J Surg Res. 2026 May 2;323:24-32. doi: 10.1016/j.jss.2026.03.113. Online ahead of print.
ABSTRACT
INTRODUCTION: Atherosclerotic cardiovascular diseases, with peripheral artery disease (PAD) and coronary artery disease (CAD) being the most common, are leading causes of morbidity and mortality. Although PAD and CAD have nearly equivalent prevalences, PAD disproportionately affects low resourced and historically marginalized populations and is predominately cared for by surgeons with a growing interest in the PAD pathology by cardiologists. We hypothesize PAD is understudied with fewer and lower quality clinical trials (CTs) than CAD.
MATERIALS AND METHODS: We conducted a cross-sectional study and queried the ClinicalTrials.gov database for PAD and CAD entries (2000-2024) and abstracted the structured CT characteristic data available. Our primary outcome was the number of CT entries/year with trends compared CAD and PAD using linear regression. Secondary outcomes included CT design components compared using descriptive statistics.
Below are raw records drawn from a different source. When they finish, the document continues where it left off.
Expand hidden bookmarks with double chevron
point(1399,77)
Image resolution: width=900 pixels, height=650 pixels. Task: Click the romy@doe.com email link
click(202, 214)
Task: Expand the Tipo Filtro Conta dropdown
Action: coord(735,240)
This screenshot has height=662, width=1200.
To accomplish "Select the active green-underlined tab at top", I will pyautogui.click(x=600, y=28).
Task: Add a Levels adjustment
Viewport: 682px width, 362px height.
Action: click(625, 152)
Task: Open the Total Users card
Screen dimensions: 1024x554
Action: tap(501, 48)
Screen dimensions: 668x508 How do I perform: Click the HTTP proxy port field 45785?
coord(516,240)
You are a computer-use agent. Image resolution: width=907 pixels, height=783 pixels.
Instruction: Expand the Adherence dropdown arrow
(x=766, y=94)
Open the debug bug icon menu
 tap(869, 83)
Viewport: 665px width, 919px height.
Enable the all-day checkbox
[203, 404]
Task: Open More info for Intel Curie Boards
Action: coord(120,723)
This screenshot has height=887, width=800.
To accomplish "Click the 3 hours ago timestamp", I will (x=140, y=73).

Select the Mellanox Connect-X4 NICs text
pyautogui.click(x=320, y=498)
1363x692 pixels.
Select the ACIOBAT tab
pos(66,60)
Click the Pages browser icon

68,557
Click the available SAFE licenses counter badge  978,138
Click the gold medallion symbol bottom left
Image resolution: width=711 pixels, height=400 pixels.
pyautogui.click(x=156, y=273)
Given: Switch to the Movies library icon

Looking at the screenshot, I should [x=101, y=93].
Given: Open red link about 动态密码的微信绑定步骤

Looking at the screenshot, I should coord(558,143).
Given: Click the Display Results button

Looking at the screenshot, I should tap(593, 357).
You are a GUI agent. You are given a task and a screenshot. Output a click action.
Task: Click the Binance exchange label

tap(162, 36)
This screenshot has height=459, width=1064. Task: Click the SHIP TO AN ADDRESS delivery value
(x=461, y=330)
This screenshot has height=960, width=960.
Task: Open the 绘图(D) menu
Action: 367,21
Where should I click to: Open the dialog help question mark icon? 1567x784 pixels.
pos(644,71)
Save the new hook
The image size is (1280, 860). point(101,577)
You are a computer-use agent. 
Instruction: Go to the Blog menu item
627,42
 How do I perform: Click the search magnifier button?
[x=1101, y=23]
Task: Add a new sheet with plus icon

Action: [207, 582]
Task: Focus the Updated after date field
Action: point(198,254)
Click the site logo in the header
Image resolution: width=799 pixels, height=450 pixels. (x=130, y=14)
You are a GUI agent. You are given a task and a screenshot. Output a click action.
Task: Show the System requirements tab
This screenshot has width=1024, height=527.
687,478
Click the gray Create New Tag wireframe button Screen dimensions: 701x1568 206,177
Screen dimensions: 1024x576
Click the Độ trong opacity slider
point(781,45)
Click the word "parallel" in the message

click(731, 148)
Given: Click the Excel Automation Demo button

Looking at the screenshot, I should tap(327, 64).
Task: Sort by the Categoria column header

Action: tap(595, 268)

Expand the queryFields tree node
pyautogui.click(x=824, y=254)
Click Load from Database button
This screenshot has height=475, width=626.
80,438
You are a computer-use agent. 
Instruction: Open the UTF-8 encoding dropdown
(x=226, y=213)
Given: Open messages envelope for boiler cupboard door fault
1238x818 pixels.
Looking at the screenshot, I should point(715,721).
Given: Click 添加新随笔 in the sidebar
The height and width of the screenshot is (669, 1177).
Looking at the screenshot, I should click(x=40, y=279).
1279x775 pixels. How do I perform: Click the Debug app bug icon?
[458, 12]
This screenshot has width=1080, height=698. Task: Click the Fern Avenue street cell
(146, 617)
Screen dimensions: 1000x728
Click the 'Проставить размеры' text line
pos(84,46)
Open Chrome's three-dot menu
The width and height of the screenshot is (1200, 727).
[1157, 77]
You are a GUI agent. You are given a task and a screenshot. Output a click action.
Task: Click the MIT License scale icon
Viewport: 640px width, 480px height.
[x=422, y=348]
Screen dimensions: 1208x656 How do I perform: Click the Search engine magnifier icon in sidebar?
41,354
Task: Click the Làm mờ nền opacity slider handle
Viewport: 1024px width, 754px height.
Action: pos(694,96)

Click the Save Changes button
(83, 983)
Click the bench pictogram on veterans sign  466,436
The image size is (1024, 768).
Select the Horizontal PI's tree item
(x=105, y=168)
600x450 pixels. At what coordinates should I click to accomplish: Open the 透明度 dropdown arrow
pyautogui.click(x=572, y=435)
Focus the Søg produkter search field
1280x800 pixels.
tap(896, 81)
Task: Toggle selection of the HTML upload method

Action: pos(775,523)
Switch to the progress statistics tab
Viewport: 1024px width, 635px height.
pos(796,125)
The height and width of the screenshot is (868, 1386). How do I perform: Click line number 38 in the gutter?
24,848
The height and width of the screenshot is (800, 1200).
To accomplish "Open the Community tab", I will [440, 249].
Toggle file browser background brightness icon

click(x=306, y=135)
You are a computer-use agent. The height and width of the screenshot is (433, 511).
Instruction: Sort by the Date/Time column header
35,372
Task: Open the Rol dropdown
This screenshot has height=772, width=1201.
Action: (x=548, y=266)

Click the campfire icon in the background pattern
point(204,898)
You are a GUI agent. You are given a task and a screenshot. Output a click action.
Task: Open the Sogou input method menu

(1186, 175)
RESULTS: Of the 7805 CTs included, most were CAD entries (n = 6278 [79.4%]). CAD CT entries/year were 4x that of PAD (beta-coefficient [95% confidence interval]: 3.9 [3.5-4.2], P < 0.001). Overall, CTs most commonly evaluated treatments (67.3%), but diagnostic (4.5% versus 10.8%, P < 0.001) or prevention (5.9% versus 11.1%, P < 0.001) evaluations were more common in CAD trials. Fewer PAD CTs evaluated efficacy or effectiveness: PAD CTs were more commonly phase I (6.9% versus 3.9%, P < 0.001) and single-arm interventions (31.8% versus 20.1%; P < 0.001). PAD CT also utilized fewer bias reducing methods: less randomization (64.5% versus 77.4%; P < 0.001), less blinding (43.2% versus 46.9%; P = 0.006), and more industry funding (35.6% versus 20.6%; P < 0.001). Among completed CTs, PAD CTs enrolled fewer participants/CT (median: 50 [interquartile range: 20-123] versus 92 [38-269]; P < 0.001).
CONCLUSIONS: Atherosclerotic cardiovascular disease CTs have increased over time, with CAD having 4-fold more entries than PAD. Further, PAD CT methods less frequently evaluated treatment efficacy or effectiveness and had less rigorous design. Focused efforts targeting quality PAD CT development are needed.